Yes, and I just noticed that the original query didn't compare the [posting date] just the [Entry No_], but I compared both. The [posting date] check definitely needs removed from the subquery logic. And of course verify "<=" vs ">=". Hopefully that will correct the total!
...
(SELECT SUM(Amount)
FROM #gl_entries gl2
WHERE
gl2.[Customer No_] = gl.[Customer No_] AND
gl2.[Entry No_] <= gl.[Entry No_])
) AS RunningTotal
...

I fixed the <= to >= and getting close. not sure why but here is a customer that I filtered on and I wanted to show the first 5 entries for the query you provided and what I had originally.

Customer No_ Posting Date Entry No_ RunningTotal
271 1/20/2015 143843 -$75,320.13
271 1/20/2015 143844 -$88,680.13
271 1/20/2015 143845 -$101,450.13
271 1/21/2015 144012 -$124,782.63
271 1/21/2015 144013 -$109,111.73

customer no_ Posting Date Entry No_ Amount RunningTotal
271 1/20/2015 143843 $13,360.00 $88,680.13
271 1/20/2015 143844 $12,770.00 $101,450.13
271 1/20/2015 143845 $23,332.50 $124,782.63
271 1/21/2015 144012 -$15,670.90 $109,111.73
271 1/21/2015 144013 -$15,670.90 $93,440.83

if you notice the bottom results show the actual invoice amount or payment amount (payment is negative). just like your checking account. anyhow two things. it seems like in the Scott script it is lagging behind or one entry behind if that makes sense and also they running total is showing negative for each entry when it shouldn't. not sure if your posting date WHERE clause is causing the first or not. more testing but close.

Ah, it looks like you don't want the current entry in the running total, so change it to ">" rather than ">=".

thanks for all your help.
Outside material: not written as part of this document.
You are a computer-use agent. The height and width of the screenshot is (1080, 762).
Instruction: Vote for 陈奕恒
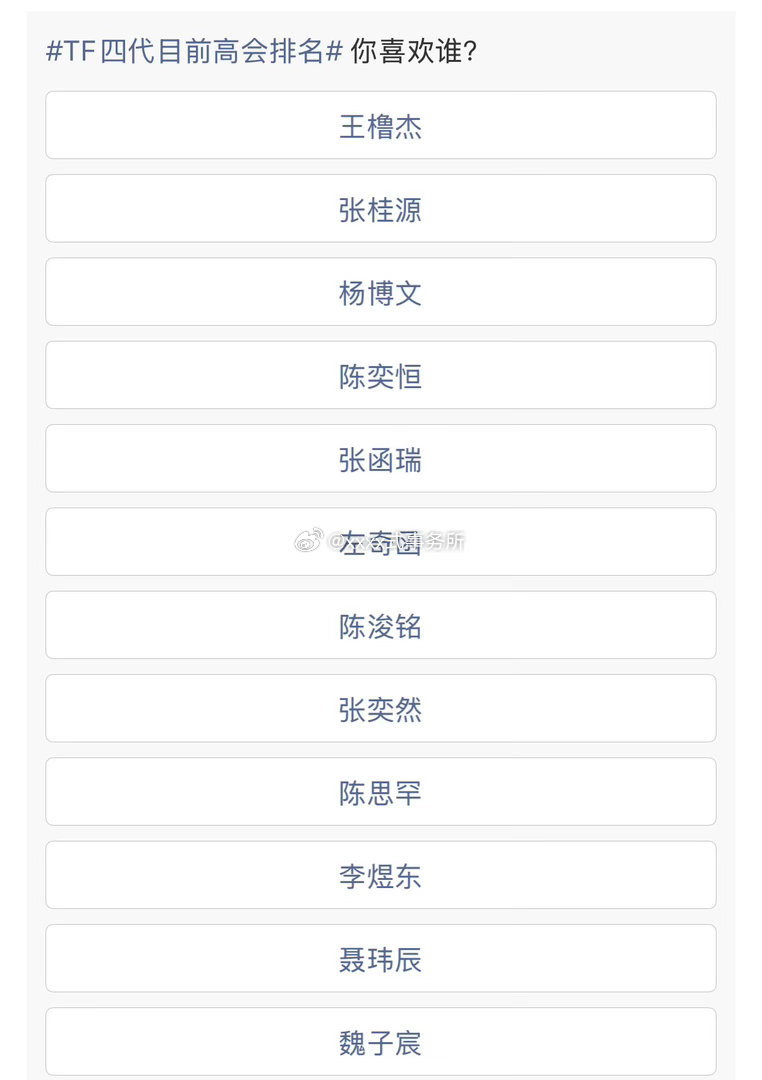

I guess the last thing is why the running total is not summing correctly. I verified the insert into the temp table and the entries look correct where there is several negative entries and several positive entries as far as amounts go, etc. but looking at the running total they all show negative. I can't figure it out. the amount of (positive - which means the customer has a balance) $124,782.63 is the verified correct 'high balance'. the way this is summing in the sub query something is going on. hmmmm.

so I am trying to work through this. I verified that the records in the temp table are the same as I queried from the regular table. the problem is how they are being added to achieve the running total MAX. I have messed with the join, I have added a primary key to the temp table and also changed around the index. nothing. I am still having issues. just very strange to me that even when I use the same script that I know that works but takes way too long (reason why I initially posted) it seems to run soooo much faster because of the temp table then insert......but it is adding incorrectly. is this inherent in the way this is done?
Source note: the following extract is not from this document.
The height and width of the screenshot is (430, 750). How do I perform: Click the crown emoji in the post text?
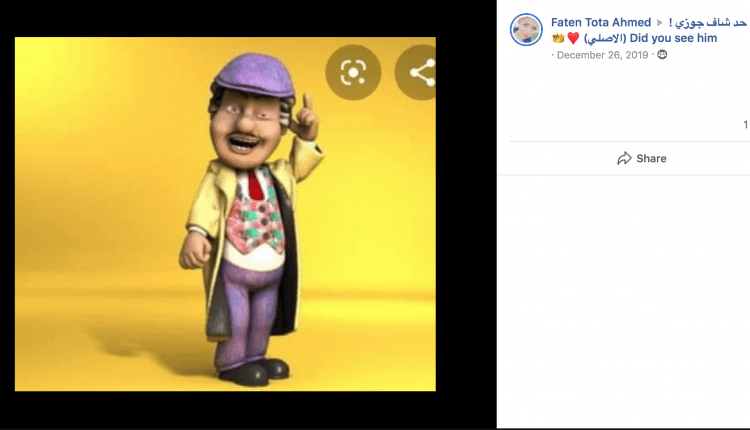pos(558,39)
No, there isn't, that's what's so frustrating here. It should work. If you don't need the date, you can drop that out of the table. I did a unique key in the table, I just don't make it a "primary key" unless I absolutely have to, because then you can't have a NULL value in any of the keys.

DROP TABLE #gl_entries
CREATE TABLE #gl_entries (
[Customer No_] varchar(10) NULL,
[Entry No_] int NULL,
Amount money,
UNIQUE CLUSTERED ( [Customer No_], [Entry No_] )
)

The speed is because there's an index that perfectly matches the total. If you could put some actual rows and expected totals in that would help a lot. Edit: Wait, I see a few there, when I can I'll test with those, although another customer's data wouldn't hurt :-).

@osupratt1,

I'll admit that I've not done a deep dive on all of the responses, so far, but I have noticed that they all use some form of "Triangular Join", which is really a half of a full CROSS JOIN (Cartesian Product/Square Join), or at least it seems that way from my quick scan. Those can get pretty slow pretty quickly.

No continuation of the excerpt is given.